EXERCISE SET:
1) Answer these questions using the microfiber mop article:
(a) Which two manufacturers of microfiber products does it name?
(b) What share of all U.S. hospitals has implemented a microfiber mopping program?
(c) How long ago did the first U.S. test trials of microfiber mops take place?
2) For each statement, decide whether the microfiber mop article agrees with it. Answer yes or no and quote the words that settle it.
(a) The first U.S. test trials of microfiber mops took place about 20 years ago.
(b) The article says it will explain how one facility embraced microfiber technology.
(c) Rubbermaid is described as one of the leading manufacturers of microfiber products.
3) Please reproduce the stretch of the microfiber mop article from "The first test" through "microfiber mopping program.".

PROVIDED TEXT:
Old Mops Die Hard
Should You Microfiber for Infection Controls Sake?
By David Polonsky, CHESP, and J. Douglas Roill, Dr.Mgt, MS, RD, CHESP
Whether you are an infection control practitioner (ICP), director of housekeeping or an administrator, a microfiber mopping program may be one of the most significant floor-care innovations available to your facility in the past century. Those who have implemented a microfiber mopping system can appreciate not only the uniqueness of the system but have been witness to the numerous benefits. For those who have not yet considered this new wave or those struggling with the question of how or if to make the switch, this article will explain how one facility embraced this technology and how you too can microfiber.
The first test trials of microfiber mops in the U.S. took place almost 10 years ago, yet according to representatives from Nilfisk-Advance and Rubbermaid, two of the leading manufacturers of microfiber products, only 10 percent to 14 percent of all U.S. hospitals have implemented a microfiber mopping program.

THE DATA:
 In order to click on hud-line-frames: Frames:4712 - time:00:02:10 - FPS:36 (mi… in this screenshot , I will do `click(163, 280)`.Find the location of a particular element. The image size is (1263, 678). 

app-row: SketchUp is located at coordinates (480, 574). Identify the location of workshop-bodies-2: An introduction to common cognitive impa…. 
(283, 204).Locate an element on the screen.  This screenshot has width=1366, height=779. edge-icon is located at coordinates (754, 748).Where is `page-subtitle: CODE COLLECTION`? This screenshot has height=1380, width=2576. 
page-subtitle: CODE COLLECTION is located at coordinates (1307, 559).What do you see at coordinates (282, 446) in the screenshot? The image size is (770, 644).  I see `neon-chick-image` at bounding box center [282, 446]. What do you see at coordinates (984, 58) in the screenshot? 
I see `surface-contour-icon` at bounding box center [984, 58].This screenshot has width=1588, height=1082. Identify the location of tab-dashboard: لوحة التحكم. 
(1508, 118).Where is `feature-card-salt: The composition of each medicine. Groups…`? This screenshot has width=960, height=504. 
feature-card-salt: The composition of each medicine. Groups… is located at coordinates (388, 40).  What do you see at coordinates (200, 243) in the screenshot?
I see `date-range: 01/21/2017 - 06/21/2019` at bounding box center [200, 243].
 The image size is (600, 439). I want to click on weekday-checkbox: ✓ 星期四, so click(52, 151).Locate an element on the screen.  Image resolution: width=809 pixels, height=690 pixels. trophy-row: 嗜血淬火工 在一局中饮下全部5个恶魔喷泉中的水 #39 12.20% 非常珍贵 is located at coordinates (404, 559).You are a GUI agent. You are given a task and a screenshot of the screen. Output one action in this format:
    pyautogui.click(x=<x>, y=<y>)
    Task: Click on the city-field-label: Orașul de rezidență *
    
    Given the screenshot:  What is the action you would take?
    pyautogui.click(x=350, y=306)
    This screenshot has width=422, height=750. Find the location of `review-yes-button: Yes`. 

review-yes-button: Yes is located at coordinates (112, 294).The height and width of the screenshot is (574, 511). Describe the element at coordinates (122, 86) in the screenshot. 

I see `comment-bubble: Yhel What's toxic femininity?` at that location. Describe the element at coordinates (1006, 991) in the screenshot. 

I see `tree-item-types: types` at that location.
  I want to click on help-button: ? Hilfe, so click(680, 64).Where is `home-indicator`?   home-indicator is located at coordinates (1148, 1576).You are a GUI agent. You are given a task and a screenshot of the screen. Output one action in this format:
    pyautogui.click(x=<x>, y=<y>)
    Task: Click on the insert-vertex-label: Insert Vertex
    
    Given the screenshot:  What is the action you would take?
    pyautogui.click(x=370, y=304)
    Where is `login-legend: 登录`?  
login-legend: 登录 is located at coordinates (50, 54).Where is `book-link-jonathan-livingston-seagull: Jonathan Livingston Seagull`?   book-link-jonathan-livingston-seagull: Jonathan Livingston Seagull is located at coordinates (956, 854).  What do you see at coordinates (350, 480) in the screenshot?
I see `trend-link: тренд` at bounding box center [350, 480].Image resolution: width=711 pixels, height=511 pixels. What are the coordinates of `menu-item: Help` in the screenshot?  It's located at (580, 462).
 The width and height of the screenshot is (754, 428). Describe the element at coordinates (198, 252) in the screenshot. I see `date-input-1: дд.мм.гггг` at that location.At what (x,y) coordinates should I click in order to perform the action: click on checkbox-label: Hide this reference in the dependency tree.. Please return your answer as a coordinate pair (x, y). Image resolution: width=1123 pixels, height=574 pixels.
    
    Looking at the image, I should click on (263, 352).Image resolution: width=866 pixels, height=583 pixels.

SOLUTIONS TO EACH TASK:
1)
(a) Nilfisk-Advance and Rubbermaid
(b) 10 percent to 14 percent
(c) Almost 10 years ago

2)
(a) No: "The first test trials of microfiber mops in the U.S. took place almost 10 years ago"
(b) Yes: "this article will explain how one facility embraced this technology"
(c) Yes: "Nilfisk-Advance and Rubbermaid, two of the leading manufacturers of microfiber products"

3)
The first test trials of microfiber mops in the U.S. took place almost 10 years ago, yet according to representatives from Nilfisk-Advance and Rubbermaid, two of the leading manufacturers of microfiber products, only 10 percent to 14 percent of all U.S. hospitals have implemented a microfiber mopping program.